Scientific discovery via advances in simulation and data analytics is an ongoing national priority. A corresponding challenge is to sustain the research, development and deployment of the high performance infrastructure needed to enable those discoveries. Early cloud data centers are evolving with new technologies to better support massive data analytics.
Analysis of Big Data use cases identifies the need for High Performance Computing (HPC) technologies in the Apache Big Data Stack (HPC-ABDS). Deep learning, using GPU clusters, is a clear example but many Machine Learning algorithms also need iteration, and HPC communication and optimizations.
Our research has concentrated on runtime and data management to support HPC-ABDS. This is illustrated by our open source software Harp, a plug-in for native Apache Hadoop, which has a convenient science interface, high performance communication and can invoke Intel’s Data Analytics Acceleration Library (DAAL).
We tested this on both a complex Latent Dirichlet Allocation topic model and on subgraph mining algorithms using Intel’s Xeon and Xeon Phi architectures. Other tests show that Harp can run Kmeans, Graph Layout and Multi-Dimensional Scaling algorithms with realistic application datasets over 4096 cores on the IU Big Red II Supercomputer while achieving linear speedup.
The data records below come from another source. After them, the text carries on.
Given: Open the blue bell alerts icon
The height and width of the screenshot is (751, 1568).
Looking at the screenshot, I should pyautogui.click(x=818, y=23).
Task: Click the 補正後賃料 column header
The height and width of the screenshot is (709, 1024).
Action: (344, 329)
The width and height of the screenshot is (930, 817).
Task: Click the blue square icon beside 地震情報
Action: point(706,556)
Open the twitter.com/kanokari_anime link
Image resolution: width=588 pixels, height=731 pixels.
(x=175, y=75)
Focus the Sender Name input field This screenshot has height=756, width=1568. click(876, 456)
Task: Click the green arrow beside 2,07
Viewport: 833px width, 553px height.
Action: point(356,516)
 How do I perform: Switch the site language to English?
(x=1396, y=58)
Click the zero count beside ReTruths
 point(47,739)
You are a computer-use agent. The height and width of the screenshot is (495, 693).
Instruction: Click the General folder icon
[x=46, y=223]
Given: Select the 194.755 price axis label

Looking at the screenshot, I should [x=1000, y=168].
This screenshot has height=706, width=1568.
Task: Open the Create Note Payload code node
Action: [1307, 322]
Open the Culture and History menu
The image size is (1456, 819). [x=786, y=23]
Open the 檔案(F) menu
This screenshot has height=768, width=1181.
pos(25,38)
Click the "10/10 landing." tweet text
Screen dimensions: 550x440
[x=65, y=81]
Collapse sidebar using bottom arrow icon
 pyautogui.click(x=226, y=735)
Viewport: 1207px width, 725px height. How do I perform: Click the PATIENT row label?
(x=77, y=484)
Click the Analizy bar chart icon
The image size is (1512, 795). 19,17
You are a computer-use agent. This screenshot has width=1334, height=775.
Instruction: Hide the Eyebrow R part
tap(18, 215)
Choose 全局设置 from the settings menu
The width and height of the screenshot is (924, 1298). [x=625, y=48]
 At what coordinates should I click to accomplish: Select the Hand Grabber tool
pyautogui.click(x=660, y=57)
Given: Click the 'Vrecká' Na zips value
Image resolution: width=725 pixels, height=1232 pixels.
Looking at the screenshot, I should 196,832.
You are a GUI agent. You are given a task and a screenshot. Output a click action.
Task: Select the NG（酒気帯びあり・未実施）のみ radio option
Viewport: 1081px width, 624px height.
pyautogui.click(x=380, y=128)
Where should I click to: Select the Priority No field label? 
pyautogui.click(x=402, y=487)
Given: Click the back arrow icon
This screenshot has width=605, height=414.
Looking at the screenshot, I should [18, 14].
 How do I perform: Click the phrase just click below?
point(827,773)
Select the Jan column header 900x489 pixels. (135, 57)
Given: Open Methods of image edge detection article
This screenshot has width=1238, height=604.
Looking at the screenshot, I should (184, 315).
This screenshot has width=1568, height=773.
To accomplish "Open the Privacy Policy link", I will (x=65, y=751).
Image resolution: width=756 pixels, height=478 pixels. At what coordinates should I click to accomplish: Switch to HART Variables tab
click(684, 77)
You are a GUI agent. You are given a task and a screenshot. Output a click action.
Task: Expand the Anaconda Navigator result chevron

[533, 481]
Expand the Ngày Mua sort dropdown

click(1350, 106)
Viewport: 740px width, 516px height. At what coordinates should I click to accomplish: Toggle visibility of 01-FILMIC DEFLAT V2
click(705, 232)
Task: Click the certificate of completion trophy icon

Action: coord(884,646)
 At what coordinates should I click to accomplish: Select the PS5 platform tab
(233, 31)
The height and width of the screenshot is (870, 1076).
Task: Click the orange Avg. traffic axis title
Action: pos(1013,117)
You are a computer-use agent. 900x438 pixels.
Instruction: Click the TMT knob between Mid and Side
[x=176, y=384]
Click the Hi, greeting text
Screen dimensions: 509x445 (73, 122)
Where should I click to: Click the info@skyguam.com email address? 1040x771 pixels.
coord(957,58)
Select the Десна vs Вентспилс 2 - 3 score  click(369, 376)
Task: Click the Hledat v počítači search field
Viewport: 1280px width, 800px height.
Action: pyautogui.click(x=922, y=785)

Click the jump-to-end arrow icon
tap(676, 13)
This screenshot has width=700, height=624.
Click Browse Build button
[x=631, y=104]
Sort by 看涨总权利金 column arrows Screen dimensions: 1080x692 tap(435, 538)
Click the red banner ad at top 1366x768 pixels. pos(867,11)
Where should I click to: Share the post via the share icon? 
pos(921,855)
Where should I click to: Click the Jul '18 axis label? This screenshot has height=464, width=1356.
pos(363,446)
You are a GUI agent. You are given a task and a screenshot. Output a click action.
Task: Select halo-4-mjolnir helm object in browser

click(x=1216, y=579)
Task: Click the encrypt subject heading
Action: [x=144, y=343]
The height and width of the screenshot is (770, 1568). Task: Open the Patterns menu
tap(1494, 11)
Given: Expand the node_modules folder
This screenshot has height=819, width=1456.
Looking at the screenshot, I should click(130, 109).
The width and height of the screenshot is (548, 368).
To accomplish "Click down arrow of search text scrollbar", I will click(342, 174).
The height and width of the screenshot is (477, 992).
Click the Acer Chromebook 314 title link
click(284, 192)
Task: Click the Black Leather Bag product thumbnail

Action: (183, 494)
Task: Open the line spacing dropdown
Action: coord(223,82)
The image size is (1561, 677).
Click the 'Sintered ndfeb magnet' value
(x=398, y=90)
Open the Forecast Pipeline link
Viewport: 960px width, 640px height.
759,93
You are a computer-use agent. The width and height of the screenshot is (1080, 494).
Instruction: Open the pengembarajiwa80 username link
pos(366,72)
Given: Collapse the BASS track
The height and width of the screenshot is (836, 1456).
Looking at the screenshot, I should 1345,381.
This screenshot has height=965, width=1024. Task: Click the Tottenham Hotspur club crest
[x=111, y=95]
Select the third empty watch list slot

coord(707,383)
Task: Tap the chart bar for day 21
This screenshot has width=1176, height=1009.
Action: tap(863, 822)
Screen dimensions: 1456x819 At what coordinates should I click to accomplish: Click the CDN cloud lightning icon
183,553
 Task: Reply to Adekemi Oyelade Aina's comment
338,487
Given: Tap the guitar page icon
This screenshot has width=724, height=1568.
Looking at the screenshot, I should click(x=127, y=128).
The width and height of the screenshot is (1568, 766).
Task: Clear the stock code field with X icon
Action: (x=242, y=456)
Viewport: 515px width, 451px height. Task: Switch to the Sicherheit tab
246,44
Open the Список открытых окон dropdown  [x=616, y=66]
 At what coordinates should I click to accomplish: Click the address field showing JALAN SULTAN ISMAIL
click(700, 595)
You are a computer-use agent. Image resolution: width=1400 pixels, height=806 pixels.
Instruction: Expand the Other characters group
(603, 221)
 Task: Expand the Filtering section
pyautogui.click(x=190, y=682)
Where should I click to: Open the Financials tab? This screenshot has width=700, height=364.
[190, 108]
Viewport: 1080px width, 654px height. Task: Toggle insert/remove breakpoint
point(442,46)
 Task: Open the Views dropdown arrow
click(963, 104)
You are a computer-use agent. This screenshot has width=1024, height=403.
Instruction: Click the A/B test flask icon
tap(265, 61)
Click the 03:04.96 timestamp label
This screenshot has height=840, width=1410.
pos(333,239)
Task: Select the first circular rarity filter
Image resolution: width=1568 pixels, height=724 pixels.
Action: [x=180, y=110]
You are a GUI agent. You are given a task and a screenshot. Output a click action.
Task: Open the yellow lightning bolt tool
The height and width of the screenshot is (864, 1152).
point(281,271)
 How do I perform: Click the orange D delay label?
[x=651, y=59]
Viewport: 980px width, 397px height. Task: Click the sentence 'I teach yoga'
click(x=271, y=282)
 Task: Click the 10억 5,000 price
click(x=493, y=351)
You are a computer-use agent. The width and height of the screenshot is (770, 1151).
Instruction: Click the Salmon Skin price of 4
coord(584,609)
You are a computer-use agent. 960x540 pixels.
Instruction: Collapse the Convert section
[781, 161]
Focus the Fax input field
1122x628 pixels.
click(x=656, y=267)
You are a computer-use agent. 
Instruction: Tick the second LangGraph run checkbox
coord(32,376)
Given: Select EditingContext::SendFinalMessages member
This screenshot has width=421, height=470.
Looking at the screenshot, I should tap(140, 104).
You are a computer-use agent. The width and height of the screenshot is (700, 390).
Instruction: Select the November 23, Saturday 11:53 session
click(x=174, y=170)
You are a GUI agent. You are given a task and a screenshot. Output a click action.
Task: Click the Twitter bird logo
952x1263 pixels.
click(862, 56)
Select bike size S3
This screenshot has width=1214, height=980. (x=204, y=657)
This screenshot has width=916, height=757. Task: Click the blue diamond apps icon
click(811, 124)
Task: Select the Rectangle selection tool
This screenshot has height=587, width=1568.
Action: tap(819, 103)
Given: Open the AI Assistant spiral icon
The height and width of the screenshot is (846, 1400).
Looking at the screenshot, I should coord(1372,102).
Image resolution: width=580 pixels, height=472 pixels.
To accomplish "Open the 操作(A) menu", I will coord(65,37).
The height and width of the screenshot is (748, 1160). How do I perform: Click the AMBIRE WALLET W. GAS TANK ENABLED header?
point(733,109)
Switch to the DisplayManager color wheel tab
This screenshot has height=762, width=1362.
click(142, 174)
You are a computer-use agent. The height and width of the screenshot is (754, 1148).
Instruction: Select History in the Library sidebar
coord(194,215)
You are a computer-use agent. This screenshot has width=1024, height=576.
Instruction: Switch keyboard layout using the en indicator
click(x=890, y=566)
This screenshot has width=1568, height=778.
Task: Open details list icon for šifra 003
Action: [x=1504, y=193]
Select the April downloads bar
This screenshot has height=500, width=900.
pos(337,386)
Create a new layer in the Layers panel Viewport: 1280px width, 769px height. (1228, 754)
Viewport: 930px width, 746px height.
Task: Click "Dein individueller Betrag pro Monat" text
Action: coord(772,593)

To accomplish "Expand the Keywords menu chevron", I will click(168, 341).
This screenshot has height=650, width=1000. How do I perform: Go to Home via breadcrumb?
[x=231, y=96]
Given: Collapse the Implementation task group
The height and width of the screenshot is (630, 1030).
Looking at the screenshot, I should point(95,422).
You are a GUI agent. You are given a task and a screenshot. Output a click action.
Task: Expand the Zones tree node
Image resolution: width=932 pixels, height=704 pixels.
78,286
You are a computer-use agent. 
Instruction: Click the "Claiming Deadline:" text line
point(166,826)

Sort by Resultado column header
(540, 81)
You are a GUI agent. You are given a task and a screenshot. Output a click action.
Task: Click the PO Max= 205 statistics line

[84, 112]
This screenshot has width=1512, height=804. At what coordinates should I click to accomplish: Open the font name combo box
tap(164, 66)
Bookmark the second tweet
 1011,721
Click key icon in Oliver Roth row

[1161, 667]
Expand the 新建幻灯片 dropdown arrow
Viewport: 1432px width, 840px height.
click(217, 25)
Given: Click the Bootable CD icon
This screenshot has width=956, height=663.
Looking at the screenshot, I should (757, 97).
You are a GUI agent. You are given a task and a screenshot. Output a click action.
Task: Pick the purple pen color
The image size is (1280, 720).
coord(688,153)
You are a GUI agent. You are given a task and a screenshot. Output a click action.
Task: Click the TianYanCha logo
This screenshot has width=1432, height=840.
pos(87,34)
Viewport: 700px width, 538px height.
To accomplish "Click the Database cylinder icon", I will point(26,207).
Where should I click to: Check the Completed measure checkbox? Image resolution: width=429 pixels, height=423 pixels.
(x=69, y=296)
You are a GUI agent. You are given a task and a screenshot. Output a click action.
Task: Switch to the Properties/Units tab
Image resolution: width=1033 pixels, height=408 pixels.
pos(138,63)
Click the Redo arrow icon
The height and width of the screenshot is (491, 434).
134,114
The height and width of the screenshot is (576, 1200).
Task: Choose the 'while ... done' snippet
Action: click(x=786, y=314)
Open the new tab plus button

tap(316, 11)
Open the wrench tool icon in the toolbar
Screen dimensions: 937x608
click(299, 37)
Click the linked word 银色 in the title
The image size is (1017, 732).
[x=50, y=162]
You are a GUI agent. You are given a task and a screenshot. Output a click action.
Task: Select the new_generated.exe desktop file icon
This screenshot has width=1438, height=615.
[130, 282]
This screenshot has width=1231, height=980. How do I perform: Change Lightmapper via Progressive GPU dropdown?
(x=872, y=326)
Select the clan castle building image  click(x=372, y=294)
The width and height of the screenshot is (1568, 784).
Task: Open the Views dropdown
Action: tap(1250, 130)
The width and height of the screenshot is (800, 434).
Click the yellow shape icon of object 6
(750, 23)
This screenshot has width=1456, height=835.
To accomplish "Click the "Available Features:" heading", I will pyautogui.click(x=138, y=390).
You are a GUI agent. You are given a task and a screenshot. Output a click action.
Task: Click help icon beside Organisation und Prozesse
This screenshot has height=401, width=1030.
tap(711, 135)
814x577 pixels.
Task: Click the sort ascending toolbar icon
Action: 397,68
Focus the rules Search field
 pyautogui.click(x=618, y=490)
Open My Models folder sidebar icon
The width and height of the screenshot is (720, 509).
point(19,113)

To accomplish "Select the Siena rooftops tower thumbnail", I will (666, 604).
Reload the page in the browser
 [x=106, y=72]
We are building a scalable parallel Machine Learning library that includes routines in Apache Mahout, MLlib and others built in an NSF funded collaboration. This already has 20 (12 using DAAL) library members and is being tested while we add more functionality. Our results show that data-centric parallelism extends our understanding of distributed and parallel computation to further advancements in handling big model data and speed of convergence.
This finding demonstrates the effectiveness of using HPC machines for Big Data problems. We will continue to collaborate with academia, industry and national centers in exploring the computational capabilities and their applications.
About the Speaker:
Dr. Judy Qiu is an associate professor of Intelligent Systems Engineering at Indiana University (IU). Her general area of research is in data-intensive computing at the intersection of Cloud and HPC multicore technologies. This includes a specialization on programming models that support iterative computation, ranging from storage to analysis which can scalably execute data intensive applications.
Her research has been funded by NSF, NIH, Microsoft, Google, Intel and IU. Judy Qiu leads an Intel Parallel Computing Center (IPCC) site at IU. Dr. Qiu was the recipient of an NSF CAREER Award in 2012, Indiana University Trustees Award for Teaching Excellence in 2013-2014, and IU’s Outstanding Junior Faculty Award in 2015.